===== DATA SHOWN =====

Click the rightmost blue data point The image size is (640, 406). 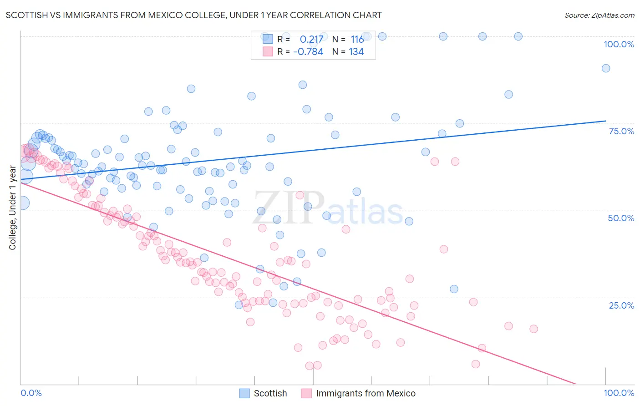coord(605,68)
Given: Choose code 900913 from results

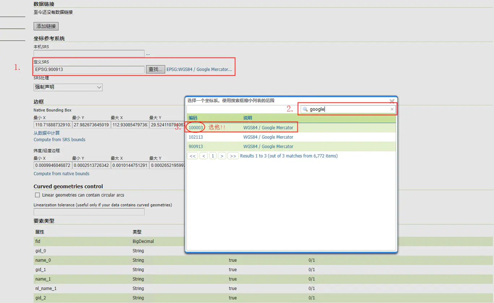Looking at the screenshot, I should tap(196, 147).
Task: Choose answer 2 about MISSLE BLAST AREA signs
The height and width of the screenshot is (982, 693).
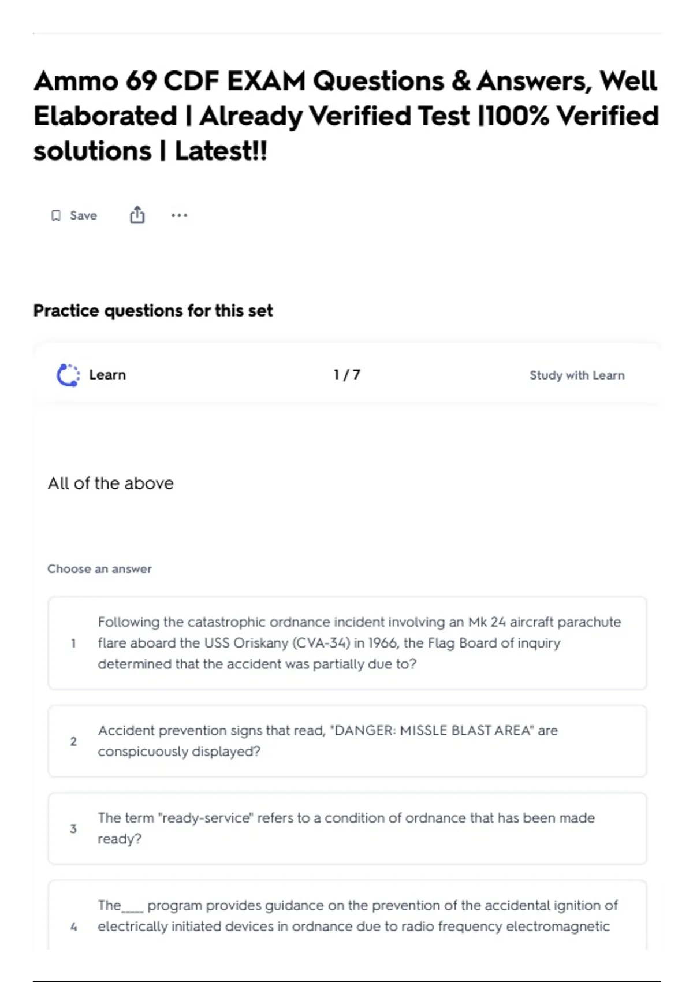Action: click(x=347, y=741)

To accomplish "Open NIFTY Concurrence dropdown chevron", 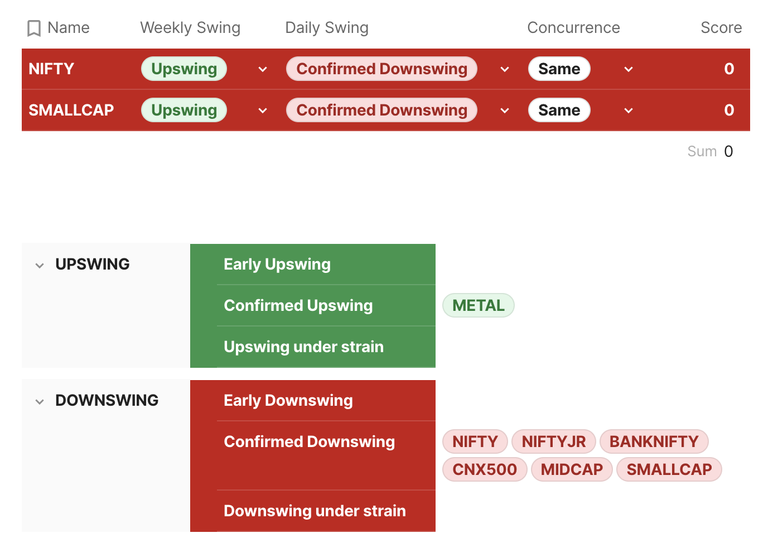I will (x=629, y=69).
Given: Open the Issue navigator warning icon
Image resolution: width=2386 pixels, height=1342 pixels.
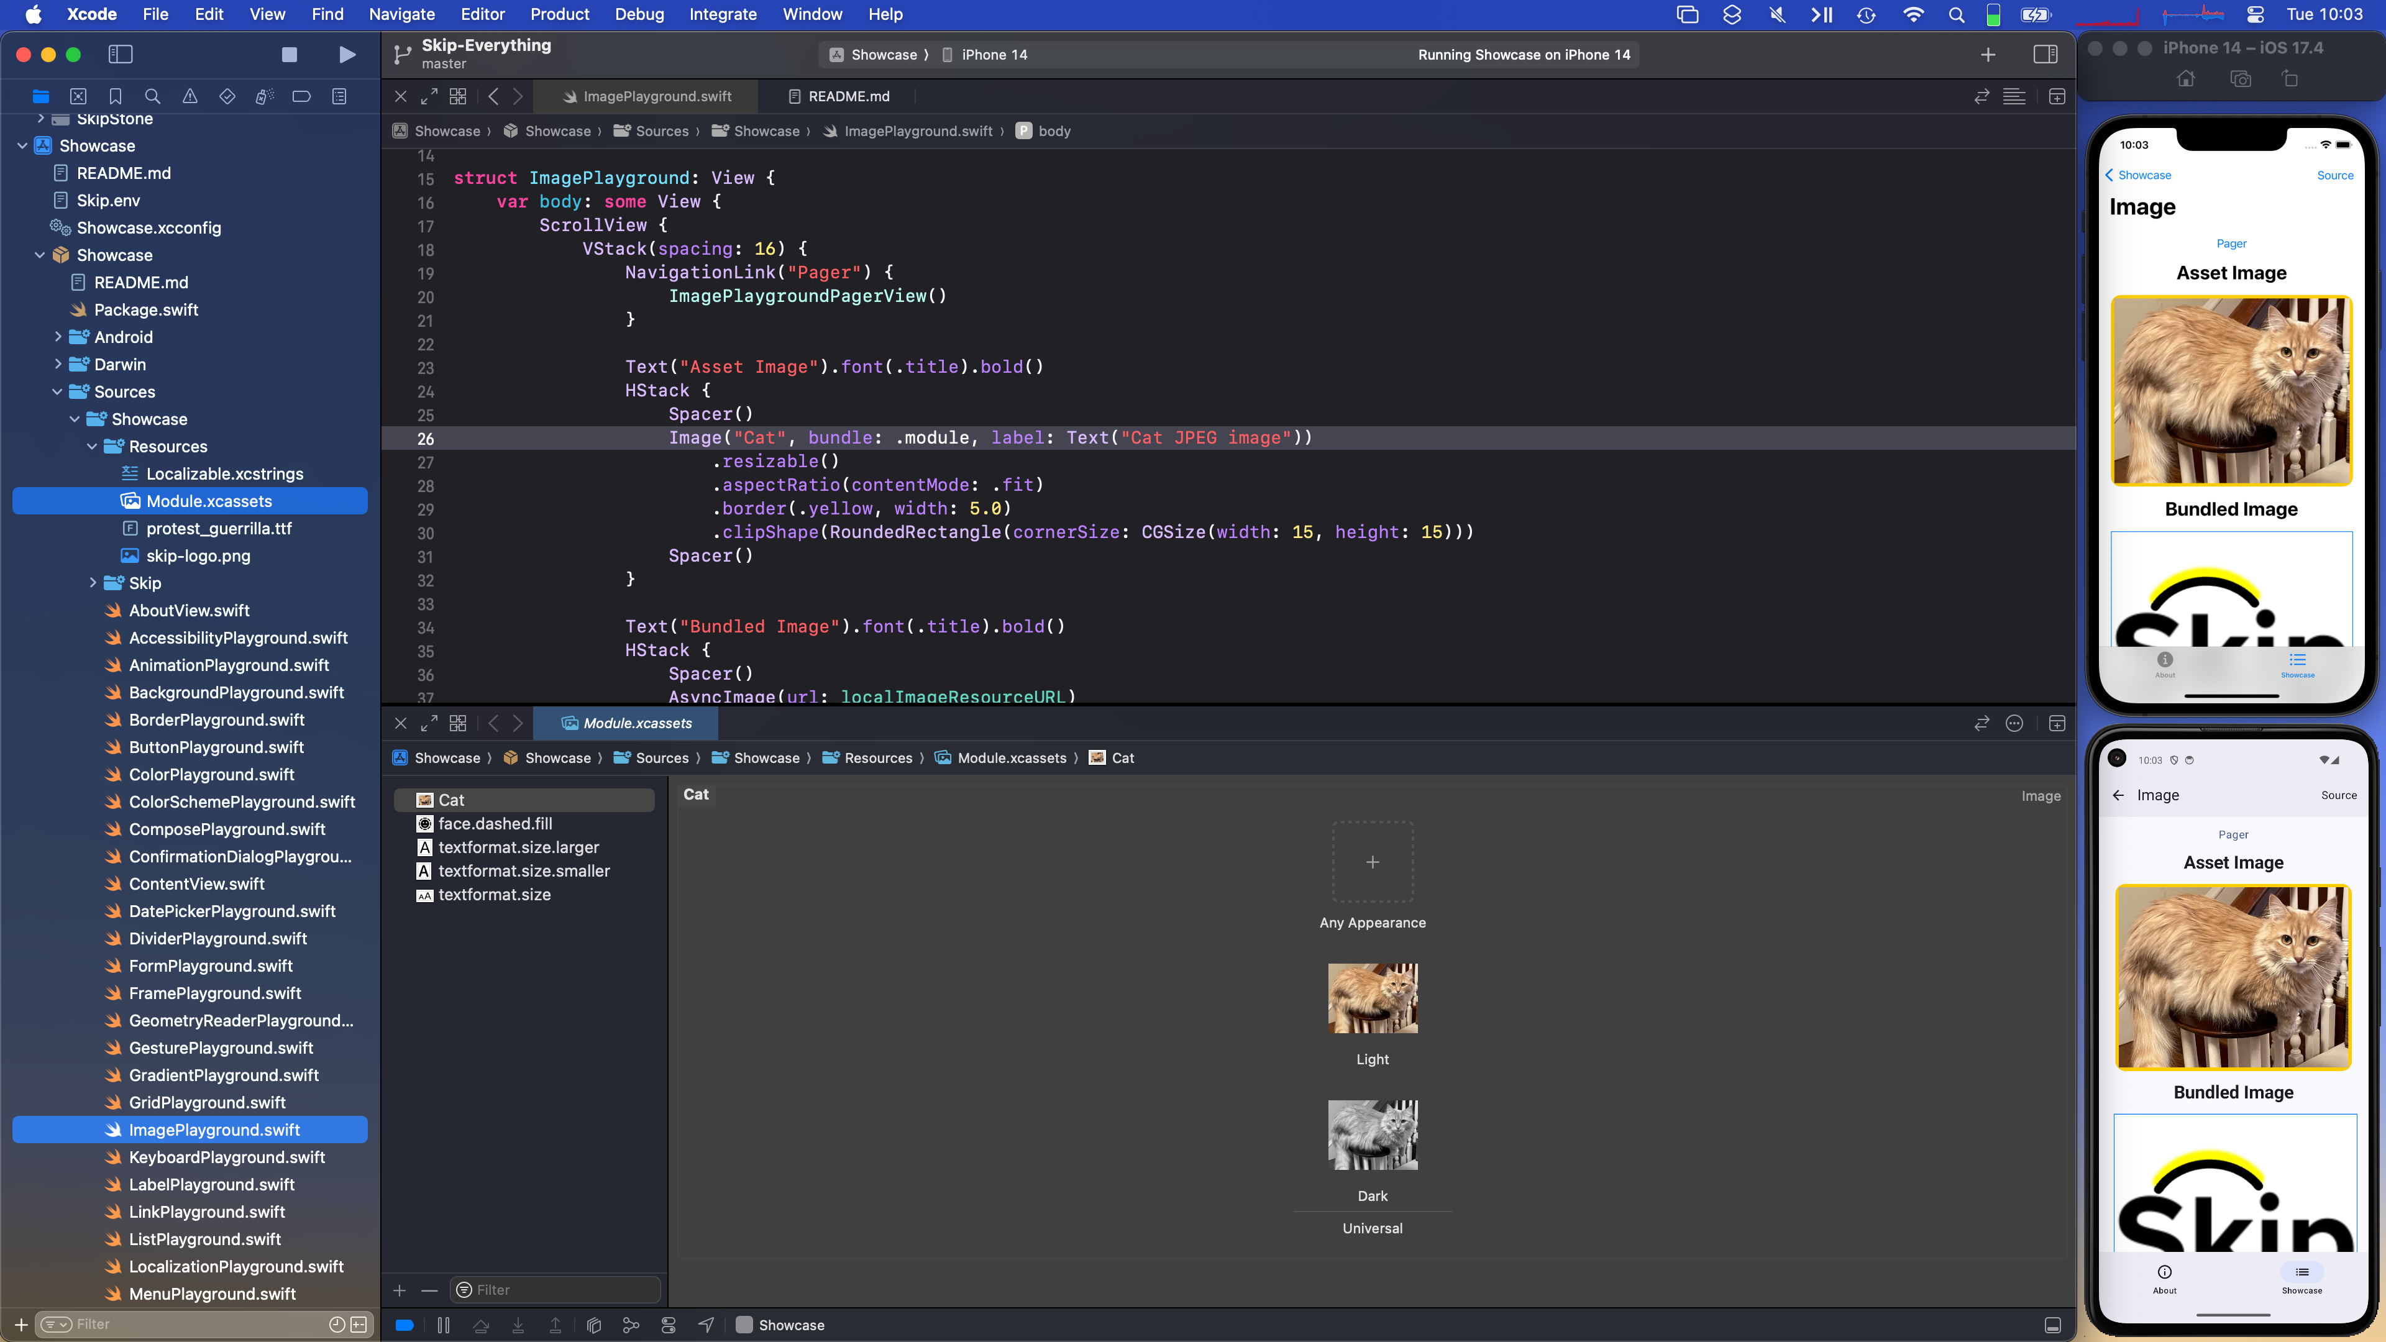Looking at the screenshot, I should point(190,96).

=====
===== DATA SHOWN =====

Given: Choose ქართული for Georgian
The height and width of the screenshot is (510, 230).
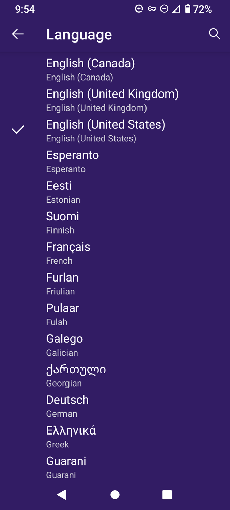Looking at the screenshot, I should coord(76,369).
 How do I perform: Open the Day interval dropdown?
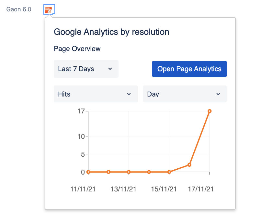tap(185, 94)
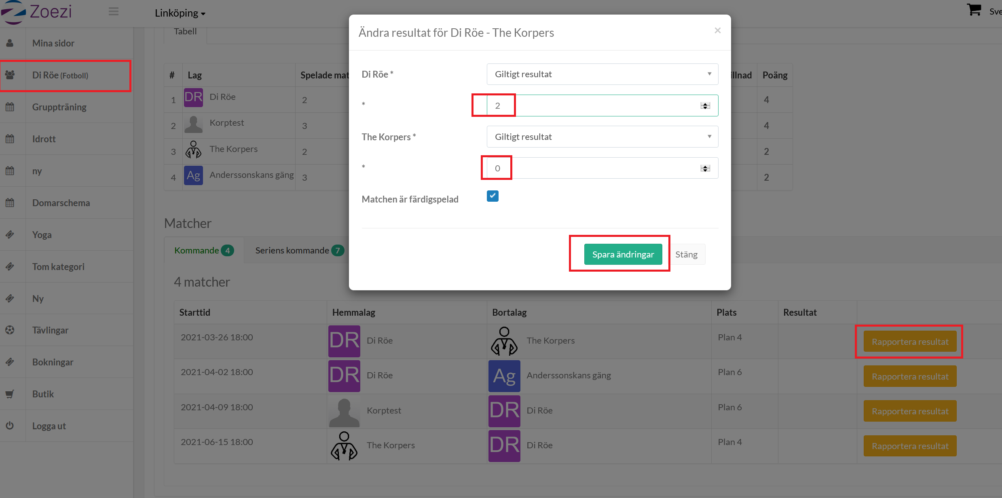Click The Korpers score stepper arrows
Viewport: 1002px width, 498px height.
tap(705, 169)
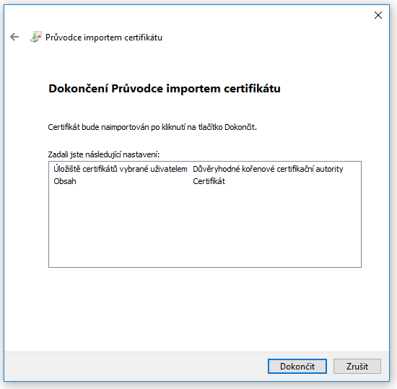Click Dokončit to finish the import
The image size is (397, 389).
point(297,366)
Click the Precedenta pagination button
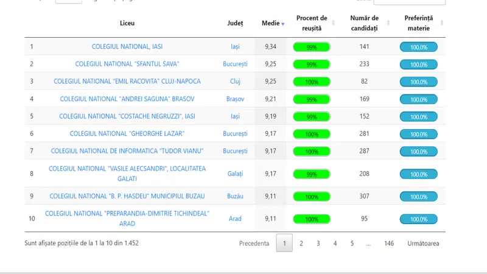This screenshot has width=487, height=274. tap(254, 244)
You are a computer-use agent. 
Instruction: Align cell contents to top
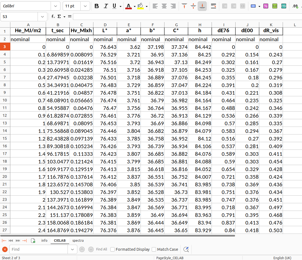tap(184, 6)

=====

Extract the data verbatim, starting at the line that contains "Click the Precedenta pagination button" and ending at the line that contains "tap(184, 6)". Omit the pictures.

Click the Precedenta pagination button
This screenshot has width=487, height=274. tap(254, 244)
You are a computer-use agent. 
Instruction: Align cell contents to top
tap(184, 6)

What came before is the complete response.